--- PROBLEM ---
Set down the entries below once more, precisely as they stand.

--- Stored records ---
>>>>>

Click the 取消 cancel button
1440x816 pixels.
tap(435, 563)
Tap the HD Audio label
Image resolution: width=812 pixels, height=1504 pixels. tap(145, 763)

<<<<<

--- REPLY ---
Click the 取消 cancel button
1440x816 pixels.
tap(435, 563)
Tap the HD Audio label
Image resolution: width=812 pixels, height=1504 pixels. tap(145, 763)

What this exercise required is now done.